What to do >>
(1) Using the text on mounting AWS EFS, decide whether each statement agrees with it. Answer yes or no for each, and quote the words from the text that settle it.
(a) On Ubuntu, the NFS mount type works without installing anything.
(b) When an EFS access point is used, the efs mount type is the only one available.
(c) The instance has to be in the same VPC as the file system.
(2) Reproduce word for word the part of the text on mounting AWS EFS that opens with the words containing "Amazon Linux |" and closes with "source to use efs mount type.".

Quoted passage >>
=-=-=
You can pretty much think of AWS EFS as a shared drive that you can access on a network, much like Windows folder sharing and Samba folder sharing.
Here I will be showing to create and connect to an EFS (via standard mount and via an access point) using Ubuntu and Amazon Linux.
A typical use case if you are running an AWS ECS cluster with multiple containers and those containers use a shared file system for example to store user uploaded images.
Create your EFS
Once created, click Attach
Make sure your instance is in the same VPC.
If you mounting via IP, make sure to select which subnet your instance is located.
EFS mount type | NFS mount type | |
Standard mount & DNS | Yes | Yes |
Standard mount & IP | Yes | Yes |
Access point mount & DNS | Yes | No |
Access point mount & IP | Not supported | Not supported |
There are 3 ways to mount an EFS:
Using DNS and efs mount type
sudo mount -t efs -o tls fs-0585257d6216aa733:/ efs
Using DNS and nfs mount type
sudo mount -t nfs4 -o nfsvers=4.1,rsize=1048576,wsize=1048576,hard,timeo=600,retrans=2,noresvport fs-0585257d6216aa733.efs.ap-southeast-1.amazonaws.com:/ efs
Using IP and nfs mount typesudo mount -t nfs4 -o nfsvers=4.1,rsize=1048576,wsize=1048576,hard,timeo=600,retrans=2,noresvport 172.31.43.35:/ efs
If you are using an EFS access point, only efs mount type is available.
Amazon Linux | Ubuntu | |
EFS mount type | yum install amazon-efs-utils | Build from source |
NFS mount type | Built in (no need to install anything) | apt install nfs-common |
In Amazon Linux, you need to install amazon-efs-utils if you want to use efs mount type.
yum install amazon-efs-utils
In Ubuntu you need to install nfs-common to use nfs mount type and need to build amazon-efs-utils from source to use efs mount type.
=-=-=
Data extract >>

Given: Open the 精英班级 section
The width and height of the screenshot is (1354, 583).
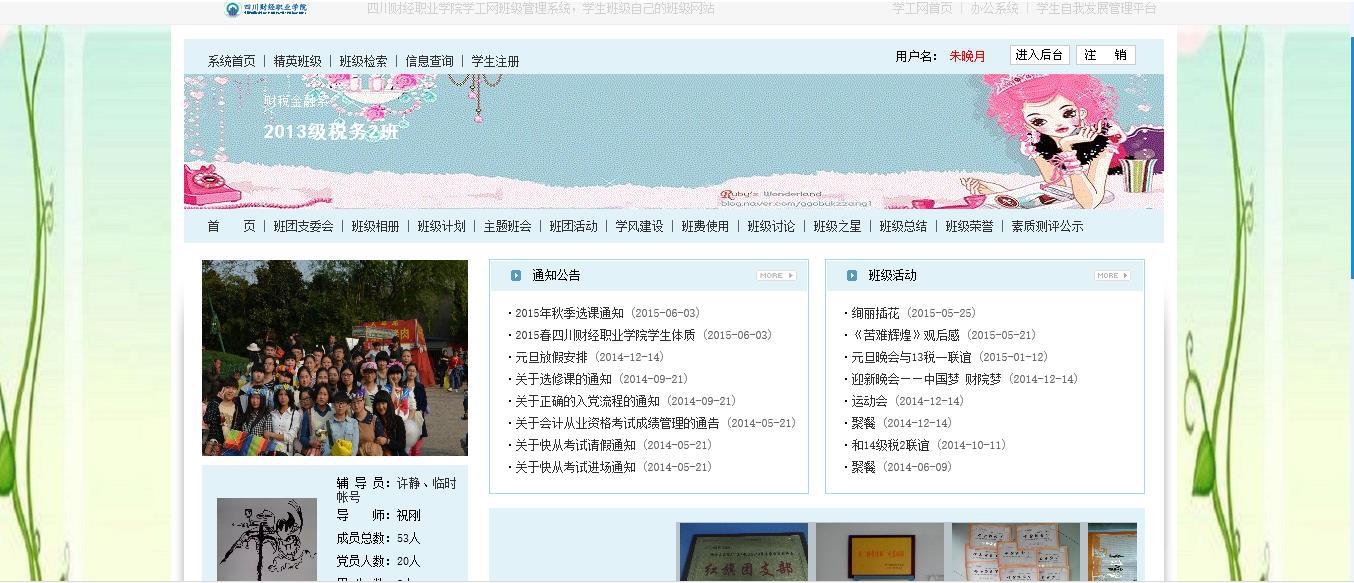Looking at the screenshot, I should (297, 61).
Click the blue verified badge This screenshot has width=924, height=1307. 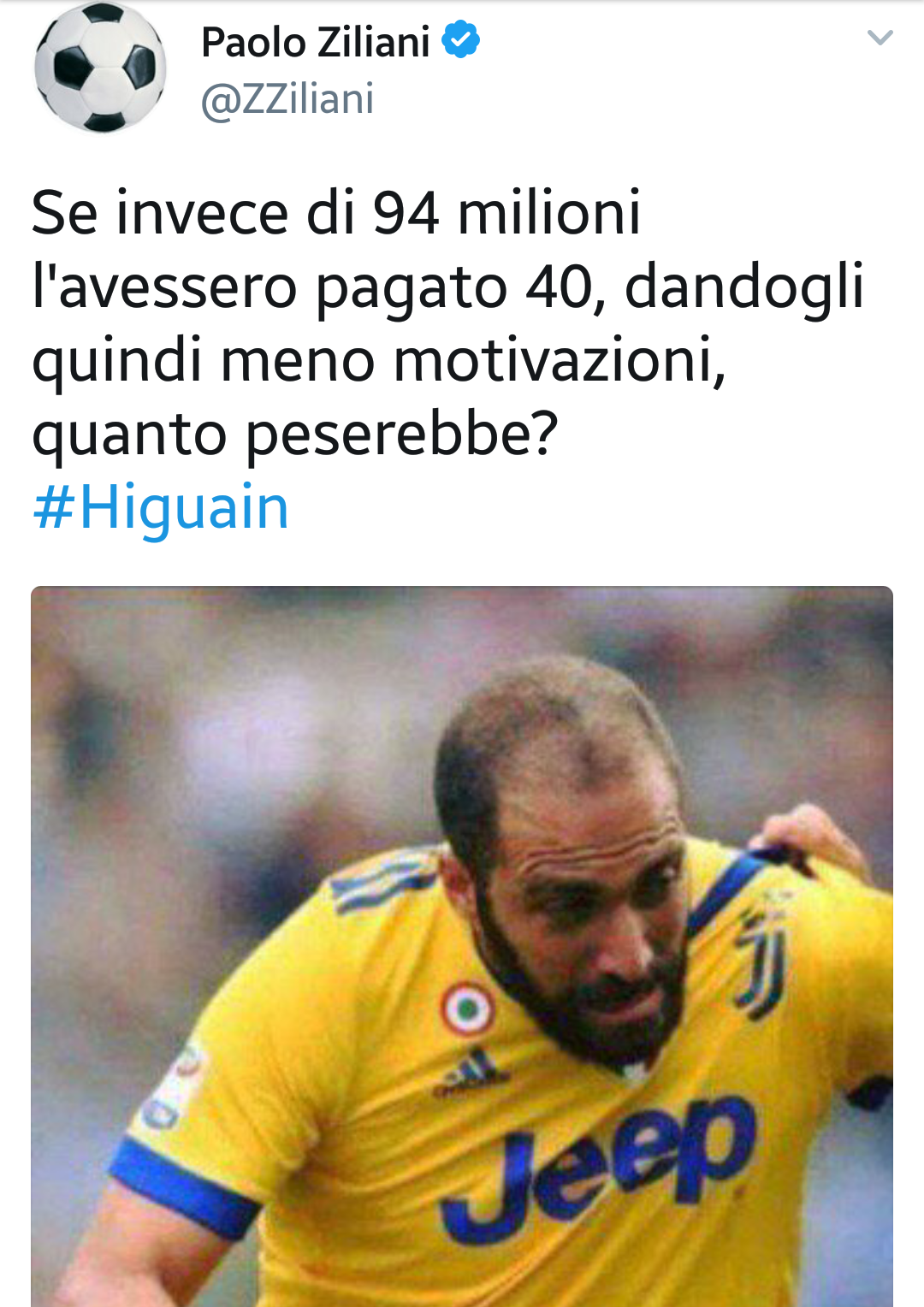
=-=-=
Outputs in order >>
(1)
(a) No: "In Ubuntu you need to install nfs-common to use nfs mount type"
(b) Yes: "If you are using an EFS access point, only efs mount type is available."
(c) Yes: "Make sure your instance is in the same VPC."

(2)
Amazon Linux | Ubuntu | |
EFS mount type | yum install amazon-efs-utils | Build from source |
NFS mount type | Built in (no need to install anything) | apt install nfs-common |
In Amazon Linux, you need to install amazon-efs-utils if you want to use efs mount type.
yum install amazon-efs-utils
In Ubuntu you need to install nfs-common to use nfs mount type and need to build amazon-efs-utils from source to use efs mount type.